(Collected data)
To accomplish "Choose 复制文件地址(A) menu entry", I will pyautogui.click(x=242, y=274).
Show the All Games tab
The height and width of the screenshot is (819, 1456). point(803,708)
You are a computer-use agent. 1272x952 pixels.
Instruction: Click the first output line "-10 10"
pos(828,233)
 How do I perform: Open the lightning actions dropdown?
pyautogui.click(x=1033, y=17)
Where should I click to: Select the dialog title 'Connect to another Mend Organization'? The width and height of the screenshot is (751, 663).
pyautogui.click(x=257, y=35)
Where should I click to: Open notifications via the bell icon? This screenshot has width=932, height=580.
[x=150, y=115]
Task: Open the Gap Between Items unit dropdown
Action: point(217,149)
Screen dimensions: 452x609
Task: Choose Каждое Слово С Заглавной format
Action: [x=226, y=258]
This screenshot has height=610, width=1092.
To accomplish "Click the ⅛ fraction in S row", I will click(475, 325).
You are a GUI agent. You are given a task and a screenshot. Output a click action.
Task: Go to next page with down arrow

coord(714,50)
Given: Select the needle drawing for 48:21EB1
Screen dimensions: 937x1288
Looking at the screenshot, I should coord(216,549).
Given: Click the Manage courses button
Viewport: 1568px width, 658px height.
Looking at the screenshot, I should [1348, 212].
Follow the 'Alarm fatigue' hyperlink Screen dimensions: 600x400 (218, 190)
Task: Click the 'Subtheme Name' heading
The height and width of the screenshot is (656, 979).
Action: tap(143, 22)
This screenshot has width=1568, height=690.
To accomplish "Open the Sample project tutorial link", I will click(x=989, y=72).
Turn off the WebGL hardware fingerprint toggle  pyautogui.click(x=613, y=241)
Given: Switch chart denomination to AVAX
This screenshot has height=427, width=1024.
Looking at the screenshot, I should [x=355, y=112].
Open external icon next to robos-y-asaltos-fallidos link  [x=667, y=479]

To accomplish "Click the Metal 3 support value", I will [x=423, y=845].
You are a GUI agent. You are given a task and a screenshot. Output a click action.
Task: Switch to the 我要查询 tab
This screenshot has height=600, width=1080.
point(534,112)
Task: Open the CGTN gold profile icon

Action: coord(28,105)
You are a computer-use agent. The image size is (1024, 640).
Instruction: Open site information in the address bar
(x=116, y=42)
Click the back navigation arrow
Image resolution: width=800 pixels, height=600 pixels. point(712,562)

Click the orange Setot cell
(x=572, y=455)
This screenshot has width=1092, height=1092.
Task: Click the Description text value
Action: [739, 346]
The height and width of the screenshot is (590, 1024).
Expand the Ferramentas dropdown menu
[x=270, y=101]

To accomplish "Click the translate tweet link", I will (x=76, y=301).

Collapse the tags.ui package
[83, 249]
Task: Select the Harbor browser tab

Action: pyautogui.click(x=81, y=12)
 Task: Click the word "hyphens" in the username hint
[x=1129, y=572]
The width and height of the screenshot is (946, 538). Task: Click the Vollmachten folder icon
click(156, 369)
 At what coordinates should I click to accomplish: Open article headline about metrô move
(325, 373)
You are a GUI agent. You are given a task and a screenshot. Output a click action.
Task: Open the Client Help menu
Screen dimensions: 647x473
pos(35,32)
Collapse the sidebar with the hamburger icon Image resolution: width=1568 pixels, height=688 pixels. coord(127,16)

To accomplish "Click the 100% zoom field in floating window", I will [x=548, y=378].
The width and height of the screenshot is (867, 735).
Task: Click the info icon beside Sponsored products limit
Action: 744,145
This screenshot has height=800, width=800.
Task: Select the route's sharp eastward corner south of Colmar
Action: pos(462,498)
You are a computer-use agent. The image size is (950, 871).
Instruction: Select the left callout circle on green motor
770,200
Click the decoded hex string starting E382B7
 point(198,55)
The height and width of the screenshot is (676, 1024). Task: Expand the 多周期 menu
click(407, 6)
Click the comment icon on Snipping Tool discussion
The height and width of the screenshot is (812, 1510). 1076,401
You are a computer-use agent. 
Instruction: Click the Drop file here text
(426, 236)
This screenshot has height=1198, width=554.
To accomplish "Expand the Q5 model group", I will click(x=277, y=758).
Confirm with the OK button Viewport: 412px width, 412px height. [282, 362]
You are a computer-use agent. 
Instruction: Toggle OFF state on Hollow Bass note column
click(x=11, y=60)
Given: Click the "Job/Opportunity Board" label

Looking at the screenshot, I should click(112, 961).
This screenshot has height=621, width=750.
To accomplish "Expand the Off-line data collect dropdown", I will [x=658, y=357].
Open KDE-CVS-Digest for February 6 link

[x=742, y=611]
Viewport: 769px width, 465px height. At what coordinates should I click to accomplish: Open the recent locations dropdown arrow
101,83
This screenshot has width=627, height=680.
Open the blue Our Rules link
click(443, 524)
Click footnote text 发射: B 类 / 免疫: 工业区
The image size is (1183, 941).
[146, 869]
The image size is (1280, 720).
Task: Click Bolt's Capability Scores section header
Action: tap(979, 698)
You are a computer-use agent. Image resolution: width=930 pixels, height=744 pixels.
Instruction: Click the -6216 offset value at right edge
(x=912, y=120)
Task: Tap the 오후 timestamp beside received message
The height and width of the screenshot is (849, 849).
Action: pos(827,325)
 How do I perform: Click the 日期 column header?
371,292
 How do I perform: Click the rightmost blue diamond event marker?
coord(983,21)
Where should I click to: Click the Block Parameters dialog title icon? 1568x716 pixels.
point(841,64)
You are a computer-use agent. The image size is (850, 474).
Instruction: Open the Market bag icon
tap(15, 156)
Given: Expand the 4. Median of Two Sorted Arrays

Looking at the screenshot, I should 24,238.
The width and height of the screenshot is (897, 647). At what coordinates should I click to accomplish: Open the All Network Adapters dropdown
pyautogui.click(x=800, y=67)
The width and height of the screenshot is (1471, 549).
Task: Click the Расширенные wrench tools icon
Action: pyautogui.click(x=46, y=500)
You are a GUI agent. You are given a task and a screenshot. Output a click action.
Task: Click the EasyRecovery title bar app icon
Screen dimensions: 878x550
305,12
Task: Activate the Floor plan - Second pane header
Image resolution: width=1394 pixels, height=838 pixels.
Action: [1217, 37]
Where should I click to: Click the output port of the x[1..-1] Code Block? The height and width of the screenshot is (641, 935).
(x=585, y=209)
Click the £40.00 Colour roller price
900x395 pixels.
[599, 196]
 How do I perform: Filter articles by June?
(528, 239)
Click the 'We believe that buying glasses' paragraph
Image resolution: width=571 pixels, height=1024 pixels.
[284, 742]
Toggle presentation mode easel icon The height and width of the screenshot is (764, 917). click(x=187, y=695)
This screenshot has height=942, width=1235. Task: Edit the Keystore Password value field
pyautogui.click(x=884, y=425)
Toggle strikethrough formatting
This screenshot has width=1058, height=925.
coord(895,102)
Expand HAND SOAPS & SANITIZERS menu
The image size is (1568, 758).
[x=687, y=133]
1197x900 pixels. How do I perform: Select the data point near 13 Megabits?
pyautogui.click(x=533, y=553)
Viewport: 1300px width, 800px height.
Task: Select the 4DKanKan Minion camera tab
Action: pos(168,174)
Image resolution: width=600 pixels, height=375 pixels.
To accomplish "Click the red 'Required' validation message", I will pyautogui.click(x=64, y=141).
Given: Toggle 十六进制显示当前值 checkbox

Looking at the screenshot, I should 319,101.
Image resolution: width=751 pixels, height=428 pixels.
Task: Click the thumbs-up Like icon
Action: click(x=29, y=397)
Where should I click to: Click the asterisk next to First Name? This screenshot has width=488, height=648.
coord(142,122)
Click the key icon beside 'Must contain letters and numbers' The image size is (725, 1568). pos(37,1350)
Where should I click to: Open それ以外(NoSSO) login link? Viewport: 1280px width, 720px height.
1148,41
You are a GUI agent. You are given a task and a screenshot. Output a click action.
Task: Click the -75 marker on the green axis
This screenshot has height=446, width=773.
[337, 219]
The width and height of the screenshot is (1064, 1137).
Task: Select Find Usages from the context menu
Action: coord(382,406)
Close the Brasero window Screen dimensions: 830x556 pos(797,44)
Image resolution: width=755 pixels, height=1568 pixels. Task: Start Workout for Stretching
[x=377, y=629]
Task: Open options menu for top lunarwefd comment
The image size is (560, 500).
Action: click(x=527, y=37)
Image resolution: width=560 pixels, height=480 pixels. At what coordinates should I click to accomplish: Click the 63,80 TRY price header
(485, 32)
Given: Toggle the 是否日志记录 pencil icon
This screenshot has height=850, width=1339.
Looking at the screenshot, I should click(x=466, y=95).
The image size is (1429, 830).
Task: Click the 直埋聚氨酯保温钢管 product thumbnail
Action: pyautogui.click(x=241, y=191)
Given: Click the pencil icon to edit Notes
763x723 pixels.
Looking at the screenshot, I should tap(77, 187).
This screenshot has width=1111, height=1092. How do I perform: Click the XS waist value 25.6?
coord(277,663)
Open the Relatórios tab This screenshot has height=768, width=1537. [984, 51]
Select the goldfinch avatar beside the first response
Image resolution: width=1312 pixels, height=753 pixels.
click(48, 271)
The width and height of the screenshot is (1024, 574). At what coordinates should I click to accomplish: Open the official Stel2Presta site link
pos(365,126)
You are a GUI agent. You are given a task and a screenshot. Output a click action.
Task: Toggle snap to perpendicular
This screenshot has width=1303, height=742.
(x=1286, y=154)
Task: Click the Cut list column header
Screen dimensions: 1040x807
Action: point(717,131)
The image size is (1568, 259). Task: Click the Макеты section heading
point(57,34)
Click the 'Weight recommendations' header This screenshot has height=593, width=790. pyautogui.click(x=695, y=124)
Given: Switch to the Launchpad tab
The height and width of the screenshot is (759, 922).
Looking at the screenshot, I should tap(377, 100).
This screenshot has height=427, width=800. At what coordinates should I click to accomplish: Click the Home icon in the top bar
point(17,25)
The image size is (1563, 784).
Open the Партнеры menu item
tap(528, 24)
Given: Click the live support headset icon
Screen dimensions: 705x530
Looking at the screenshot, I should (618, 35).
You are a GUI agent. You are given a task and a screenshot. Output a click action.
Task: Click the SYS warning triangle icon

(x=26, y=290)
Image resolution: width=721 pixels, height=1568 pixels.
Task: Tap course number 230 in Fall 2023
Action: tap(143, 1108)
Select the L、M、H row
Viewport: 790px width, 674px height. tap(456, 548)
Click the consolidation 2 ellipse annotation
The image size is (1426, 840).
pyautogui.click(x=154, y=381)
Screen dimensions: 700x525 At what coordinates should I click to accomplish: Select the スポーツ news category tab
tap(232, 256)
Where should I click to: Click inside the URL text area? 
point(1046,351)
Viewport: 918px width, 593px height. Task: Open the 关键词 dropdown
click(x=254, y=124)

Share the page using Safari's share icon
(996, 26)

ABOUT THIS EXERCISE:
State the number of lines in the preceding entries that include the word "support". Provide nothing else.

RESPONSE BOX:
2